A word of caution for DARPA's cyber challenge champ

DARPA named the winner of its $4 million cyber challenge, but one tech group warned of automation's unintended consequences.

More than 5,000 attended DARPA's all-day competition and demonstration on Aug. 4

More than 5,000 attended DARPA's all-day competition and demonstration on Aug. 4 (Image: DARPA)

The Defense Advanced Research Projects Agency's three-year push to kick-start automated cyber defense innovation culminated in an Aug. 4 announcement that, pending final verification, a computer system dubbed Mayhem was the winner of DARPA's Cyber Grand Challenge. A technology watchdog group, however, has raised concerns about a possible downside to automated cybersecurity.

ForAllSecure, a team of Pittsburgh-based researchers, designed the Mayhem system and is set to receive $2 million in prize money.

The team was one of seven competing for almost $4 million in prizes. The final competition was an all-day affair in front of an audience of 5,000 computer security specialists in Las Vegas. TECHx's Xandra computer system came in second, while Shellphish's Mechanical Phish came in third, according to DARPA.

"I'm enormously gratified that we achieved CGC's primary goal, which was to provide clear proof of principle that machine-speed, scalable cyber defense is indeed possible," said Mike Walker, the DARPA program manager who launched the challenge in 2013, in an Aug. 4 statement.

The challenge was designed to accelerate development of advanced, autonomous systems that can detect, evaluate and patch software vulnerabilities before adversaries have a chance to exploit them.

The Electronic Frontier Foundation, however, tempered its enthusiasm for DARPA's innovation effort and called for a more cautious approach.

In an Aug. 4 blog post, EFF's Senior Staff Attorney Nate Cardozo, Chief Computer Scientist Peter Eckersley and Senior Staff Technologist Jeremy Gillula wrote that the work holds promise for automating flaw discovery and patching, "but this silver lining has a cloud."

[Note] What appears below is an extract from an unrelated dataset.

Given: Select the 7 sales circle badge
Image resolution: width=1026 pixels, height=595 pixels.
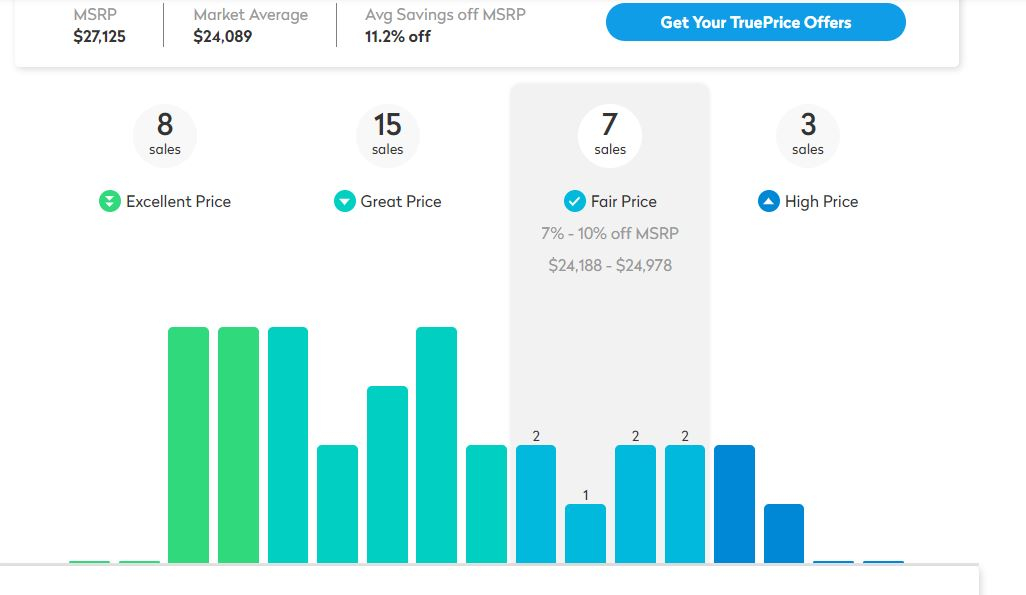Looking at the screenshot, I should pyautogui.click(x=610, y=135).
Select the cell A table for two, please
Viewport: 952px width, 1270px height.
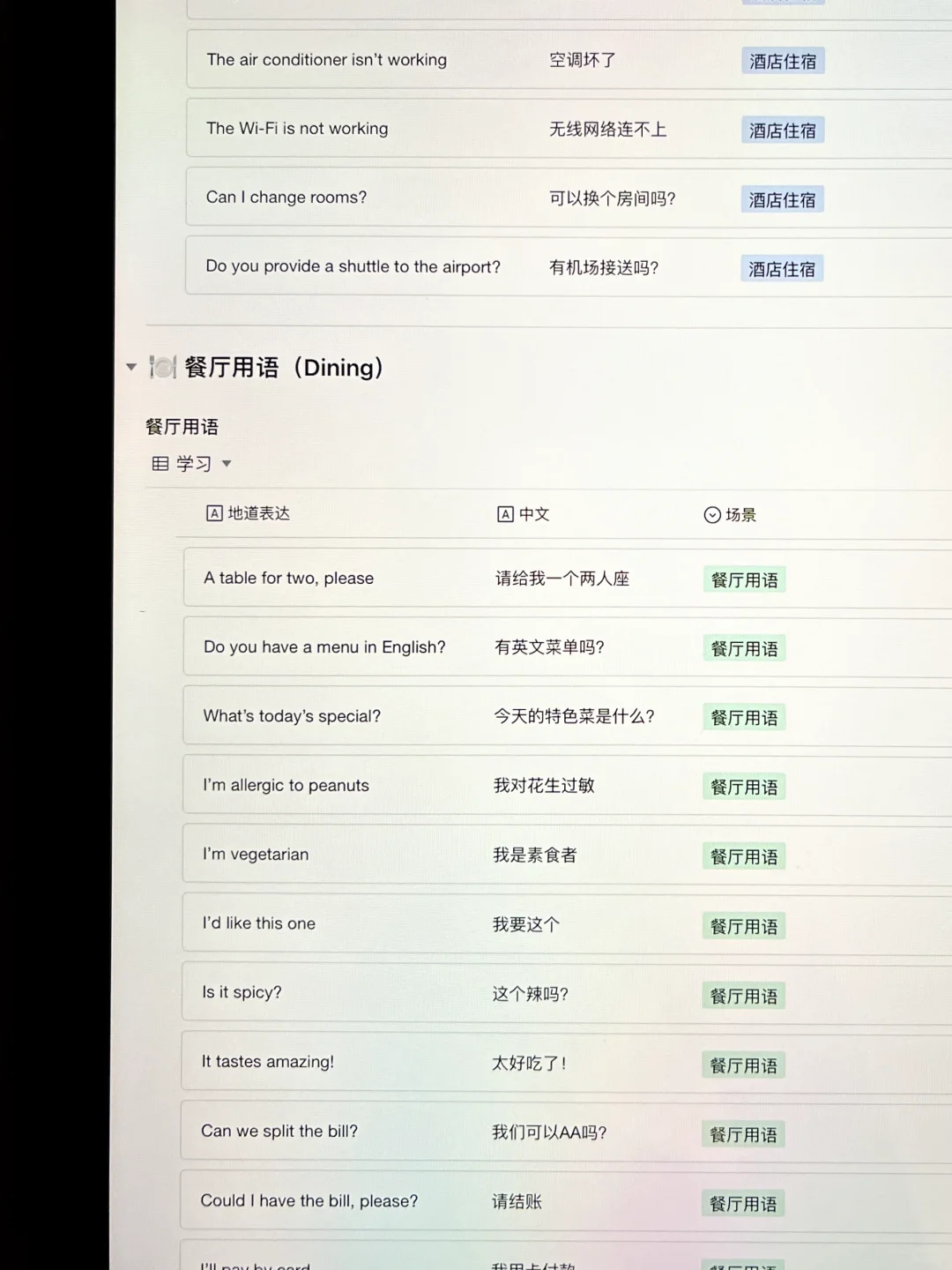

Although people programmed the automated systems, the resulting tools mostly ferret out software and system vulnerabilities without human intervention. The group said such automation could potentially open a Pandora's box of autonomous, self-replicating viruses that attack machines and continuously exploit new vulnerabilities.

Automatic patching systems might not be able to keep up with autonomous viral development, especially in the complex world of the Internet of Things, the writers said.

However, they stressed the importance of DARPA's research on automated cybersecurity systems. "EFF is a pro-innovation organization, and we certainly wouldn't ask DARPA or any other research group to stop innovating," the authors wrote.

"We think the right thing, at least for now, is for researchers to proceed cautiously and be conscious of the risks," they continued. "When thematically similar concerns have been raised in other fields, researchers spent some time reviewing their safety precautions and risk assessments, then resumed their work. That's the right approach for automated vulnerability detection, too."